_EXERCISE INSTRUCTIONS_
Reproduce every line of the entries below word for word, leaving out the pictures.

_DATA SECTION_
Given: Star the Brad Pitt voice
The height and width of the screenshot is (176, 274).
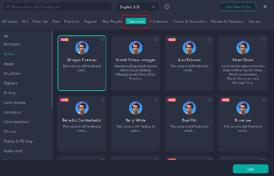Looking at the screenshot, I should pyautogui.click(x=210, y=100).
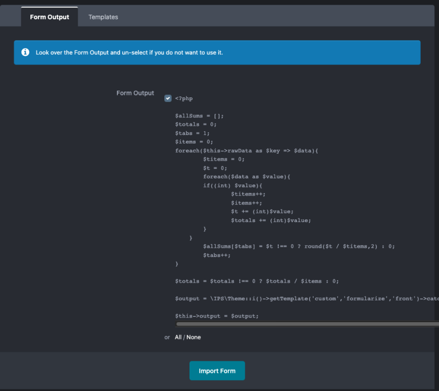Click the horizontal scrollbar below the code
This screenshot has height=391, width=439.
coord(307,324)
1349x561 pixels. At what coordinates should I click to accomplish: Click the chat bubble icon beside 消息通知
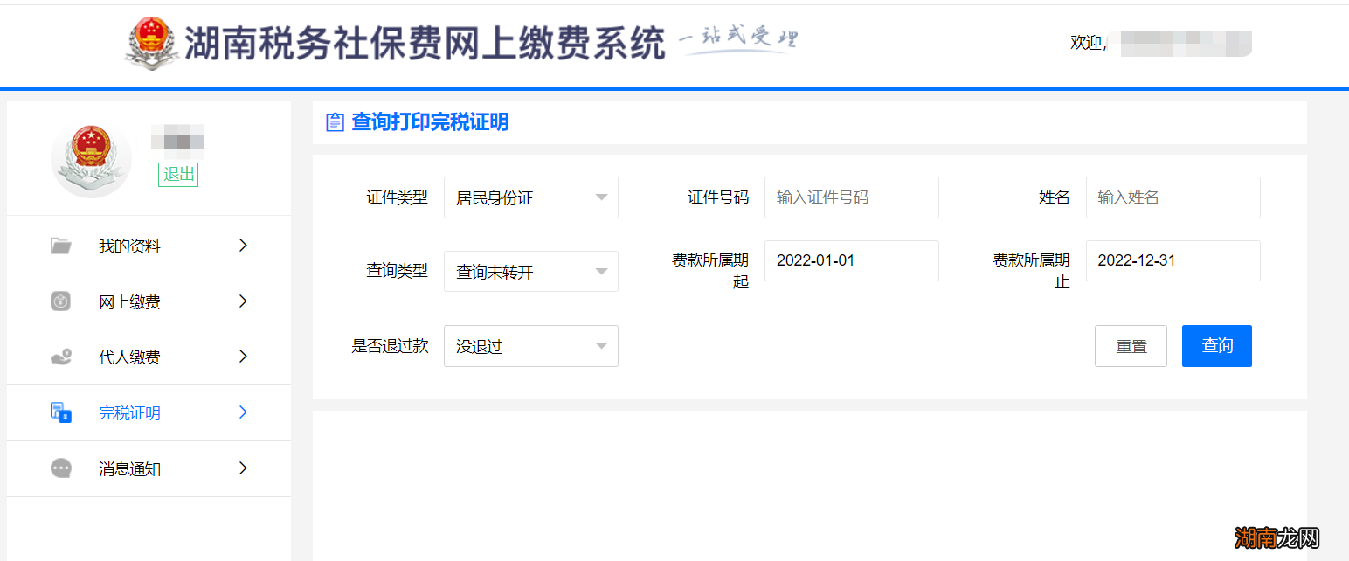(x=60, y=468)
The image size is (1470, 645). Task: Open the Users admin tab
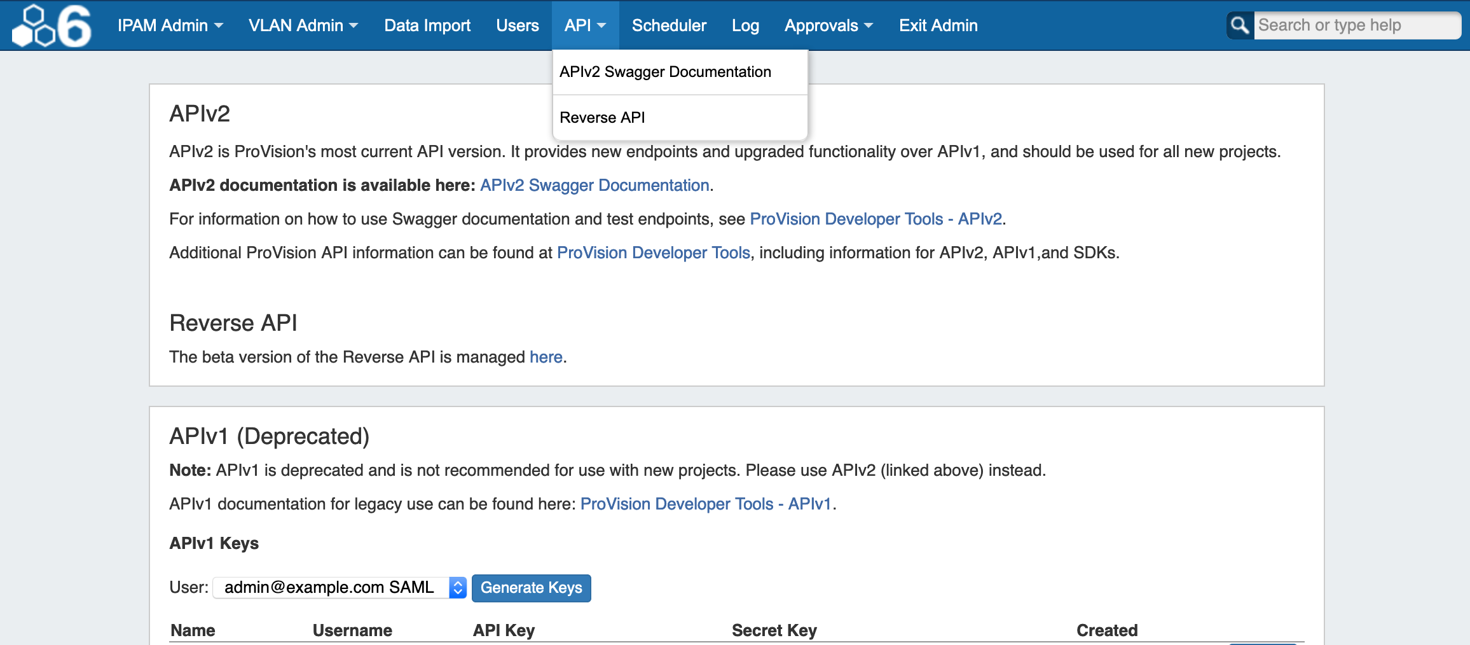point(517,25)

_PROBLEM SOLUTION_
Given: Star the Brad Pitt voice
The height and width of the screenshot is (176, 274).
Looking at the screenshot, I should pyautogui.click(x=210, y=100).
Click the horizontal scrollbar below the code
This screenshot has height=391, width=439.
coord(307,324)
1349x561 pixels. At what coordinates should I click to accomplish: Click the chat bubble icon beside 消息通知
(x=60, y=468)
The image size is (1470, 645). Task: Open the Users admin tab
point(517,25)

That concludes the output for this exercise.